Owens Township is a township in Saint Louis County, Minnesota, United States. The population was 253 at the 2020 census.

U.S. Highway 53 serves as a main route in the township. Other routes include Saint Louis County Road 115, County Road 24 (Vermilion Drive), County Road 78 (Wakely Road), and Johnson Road.

The city of Cook is located within Owens Township geographically but is a separate entity.

==History==
Owens Township was named for three Owens brothers (John, Samuel, and Thomas) who were businessmen in the area.

==Geography==
According to the United States Census Bureau, the township has a total area of 29.5 sqmi; 0.03% is water.

The Little Fork River flows through Owens Township.

The Rice River, a tributary of the Little Fork River, also flows through the township.

===Adjacent townships, cities, and communities===
The following are adjacent to Owens Township :

- The city of Cook (west)
- Field Township (west and northwest)
- Alango Township (southwest)
- Angora Township (south)
- The unincorporated community of Angora (south)
- The unincorporated community of Sherman Corner (south)
- Pfeiffer Lake Unorganized Territory (southeast)
- Northeast Saint Louis Unorganized Territory (east and northeast)
- Fortune Bay (east)
- Beatty Township (north)
- The unincorporated community of Wakemup (north)

Leander Road runs east–west along Owens Township's southern boundary line with adjacent Angora Township.

==Demographics==
At the 2000 census there were 270 people, 111 households, and 81 families living in the township. The population density was 9.2 people per square mile (3.5/km^{2}). There were 134 housing units at an average density of 4.5/sq mi (1.8/km^{2}). The racial makeup of the township was 96.30% White, 2.96% Native American and 0.74% from two or more races.
Of the 111 households 27.0% had children under the age of 18 living with them, 64.9% were married couples living together, 6.3% had a female householder with no husband present, and 27.0% were non-families. 22.5% of households were one person and 5.4% were one person aged 65 or older. The average household size was 2.43 and the average family size was 2.81.

The age distribution was 21.1% under the age of 18, 8.9% from 18 to 24, 21.1% from 25 to 44, 34.4% from 45 to 64, and 14.4% 65 or older. The median age was 44 years.

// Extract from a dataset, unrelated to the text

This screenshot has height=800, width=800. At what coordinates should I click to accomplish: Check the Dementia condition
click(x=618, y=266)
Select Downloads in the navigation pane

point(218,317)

For every 100 females, there were 101.5 males. For every 100 females age 18 and over, there were 102.9 males.

The median household income was $40,208 and the median family income was $40,625. Males had a median income of $35,000 versus $23,750 for females. The per capita income for the township was $15,892. About 13.5% of families and 13.1% of the population were below the poverty line, including 26.5% of those under the age of eighteen and none of those sixty five or over.